In this case, the genotypes of the plants is part of their name (just remove the _# to get it):

design_matrix = design_matrix %>%
  mutate(Genotype = gsub("_\\d+$", "", 
                         # replace the underscore and digits at the end of the text 
                         # with nothing
                         Replicates))

head(design_matrix)
  Replicates Genotype
1  Control_1  Control
2  Control_2  Control
3  Control_3  Control
4  Control_4  Control
5 Mlp37347_1 Mlp37347
6 Mlp37347_2 Mlp37347

Filtering read counts

Not all genes in a genome will be expressed in a study (even one with many conditions and developmental stages), since some need very specific conditions to be expressed. Check for example the gene AT1G01046 (row 5)

counts[5,]
          Control_1 Control_2 Control_3 Control_4 Mlp37347_1 Mlp37347_2
AT1G01046         0         0         0         0          0          0
          Mlp37347_3 Mlp37347_4 Mlp124499_1 Mlp124499_2 Mlp124499_3 Mlp124499_4
AT1G01046          0          0           0           0           0           0

We can clean up the data, removing genes that are not expressed ever in our experiment. In theory, genes not expressed will have read count == 0 in all samples.

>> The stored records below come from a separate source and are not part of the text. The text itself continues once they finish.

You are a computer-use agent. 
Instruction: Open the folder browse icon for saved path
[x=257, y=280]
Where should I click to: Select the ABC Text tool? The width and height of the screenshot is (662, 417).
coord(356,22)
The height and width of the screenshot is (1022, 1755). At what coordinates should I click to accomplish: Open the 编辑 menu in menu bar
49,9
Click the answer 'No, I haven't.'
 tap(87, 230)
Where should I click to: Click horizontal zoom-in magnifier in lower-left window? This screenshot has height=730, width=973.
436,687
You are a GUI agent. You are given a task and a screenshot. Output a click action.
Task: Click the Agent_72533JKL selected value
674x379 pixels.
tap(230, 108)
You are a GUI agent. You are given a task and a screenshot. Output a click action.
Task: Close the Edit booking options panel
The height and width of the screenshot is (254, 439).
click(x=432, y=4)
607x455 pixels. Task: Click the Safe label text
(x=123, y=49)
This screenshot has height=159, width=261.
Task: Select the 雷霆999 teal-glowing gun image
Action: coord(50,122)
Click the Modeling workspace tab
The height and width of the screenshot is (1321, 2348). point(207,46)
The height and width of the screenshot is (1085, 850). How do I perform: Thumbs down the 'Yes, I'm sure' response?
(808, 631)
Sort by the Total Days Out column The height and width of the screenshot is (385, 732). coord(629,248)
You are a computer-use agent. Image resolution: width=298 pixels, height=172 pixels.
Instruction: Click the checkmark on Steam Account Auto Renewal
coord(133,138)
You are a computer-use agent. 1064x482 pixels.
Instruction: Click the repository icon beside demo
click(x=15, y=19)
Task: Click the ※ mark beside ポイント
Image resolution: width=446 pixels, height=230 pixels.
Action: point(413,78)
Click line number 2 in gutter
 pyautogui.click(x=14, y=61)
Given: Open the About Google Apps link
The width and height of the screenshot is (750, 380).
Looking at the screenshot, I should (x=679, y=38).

genes_not_expressed = rowSums(counts) == 0
genes_not_expressed %>% which() %>% length()
[1] 5632
# We keep only rows that are FALSE in the variable genes_not_expressed
counts_filtered = counts[ !genes_not_expressed, ]

Another way of filtering weakly expressed genes would be with the functions DAFS from the “KarenGoncalves/CustomSelection” package.

The function gives you the minimum expression level accepted per replicate (based on the sequencing depth), from there you can filter out the genes that are expressed at a level lower than that threshold.

You will need the count matrix and a named vector with the length of each gene.

# The first thing you do convert the read counts to TPM (transcripts per million):
tpm = Counts_to_tpm(counts=counts, featureLength=length)[[1]]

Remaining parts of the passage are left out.